Saved data entries
+++

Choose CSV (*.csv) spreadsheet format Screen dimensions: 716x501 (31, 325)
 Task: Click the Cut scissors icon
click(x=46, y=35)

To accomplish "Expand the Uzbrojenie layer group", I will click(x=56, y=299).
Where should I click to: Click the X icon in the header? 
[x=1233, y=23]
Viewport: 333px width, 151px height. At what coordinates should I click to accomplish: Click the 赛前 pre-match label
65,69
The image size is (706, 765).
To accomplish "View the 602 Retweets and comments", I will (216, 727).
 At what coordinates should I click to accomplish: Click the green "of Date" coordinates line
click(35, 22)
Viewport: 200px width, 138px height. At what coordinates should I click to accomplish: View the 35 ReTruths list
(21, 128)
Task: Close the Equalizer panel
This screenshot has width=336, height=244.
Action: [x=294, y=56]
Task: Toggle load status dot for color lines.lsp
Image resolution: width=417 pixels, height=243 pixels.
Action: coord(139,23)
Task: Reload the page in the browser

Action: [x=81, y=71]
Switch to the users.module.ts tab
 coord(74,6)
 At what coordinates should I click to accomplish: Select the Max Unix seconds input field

+++

#### Action item:
The entries above must be transcribed word for word.

#### Output:
Choose CSV (*.csv) spreadsheet format Screen dimensions: 716x501 (31, 325)
 Task: Click the Cut scissors icon
click(x=46, y=35)

To accomplish "Expand the Uzbrojenie layer group", I will click(x=56, y=299).
Where should I click to: Click the X icon in the header? 
[x=1233, y=23]
Viewport: 333px width, 151px height. At what coordinates should I click to accomplish: Click the 赛前 pre-match label
65,69
The image size is (706, 765).
To accomplish "View the 602 Retweets and comments", I will (216, 727).
 At what coordinates should I click to accomplish: Click the green "of Date" coordinates line
click(35, 22)
Viewport: 200px width, 138px height. At what coordinates should I click to accomplish: View the 35 ReTruths list
(21, 128)
Task: Close the Equalizer panel
This screenshot has width=336, height=244.
Action: [x=294, y=56]
Task: Toggle load status dot for color lines.lsp
Image resolution: width=417 pixels, height=243 pixels.
Action: coord(139,23)
Task: Reload the page in the browser

Action: [x=81, y=71]
Switch to the users.module.ts tab
 coord(74,6)
 At what coordinates should I click to accomplish: Select the Max Unix seconds input field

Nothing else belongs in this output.